┌──
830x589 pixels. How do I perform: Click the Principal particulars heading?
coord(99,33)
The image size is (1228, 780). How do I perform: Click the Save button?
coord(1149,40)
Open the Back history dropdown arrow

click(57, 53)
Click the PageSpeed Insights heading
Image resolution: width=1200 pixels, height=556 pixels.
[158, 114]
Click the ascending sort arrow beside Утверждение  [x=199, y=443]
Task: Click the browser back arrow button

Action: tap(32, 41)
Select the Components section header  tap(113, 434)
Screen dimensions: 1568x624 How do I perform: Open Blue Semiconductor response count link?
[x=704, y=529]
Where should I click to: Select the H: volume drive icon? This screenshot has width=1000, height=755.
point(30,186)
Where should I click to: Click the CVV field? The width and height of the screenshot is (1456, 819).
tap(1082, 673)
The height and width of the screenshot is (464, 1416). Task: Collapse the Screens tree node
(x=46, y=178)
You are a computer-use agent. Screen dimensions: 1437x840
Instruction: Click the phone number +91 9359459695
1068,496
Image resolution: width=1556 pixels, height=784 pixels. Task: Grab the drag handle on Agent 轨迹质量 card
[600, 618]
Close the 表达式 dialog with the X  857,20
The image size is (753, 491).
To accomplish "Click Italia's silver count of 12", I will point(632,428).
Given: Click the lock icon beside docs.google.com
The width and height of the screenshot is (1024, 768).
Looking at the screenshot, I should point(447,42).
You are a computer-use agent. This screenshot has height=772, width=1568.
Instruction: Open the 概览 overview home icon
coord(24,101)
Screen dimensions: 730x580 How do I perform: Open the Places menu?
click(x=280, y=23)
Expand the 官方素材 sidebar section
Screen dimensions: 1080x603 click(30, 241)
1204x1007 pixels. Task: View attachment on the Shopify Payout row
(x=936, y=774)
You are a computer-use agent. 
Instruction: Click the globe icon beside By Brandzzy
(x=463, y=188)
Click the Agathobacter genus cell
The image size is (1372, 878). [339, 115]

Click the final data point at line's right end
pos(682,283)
└──
Work required =>
Determine the number of lines in the listing that hold the word "computer". Nothing but that number is wanted.

Reply =>
3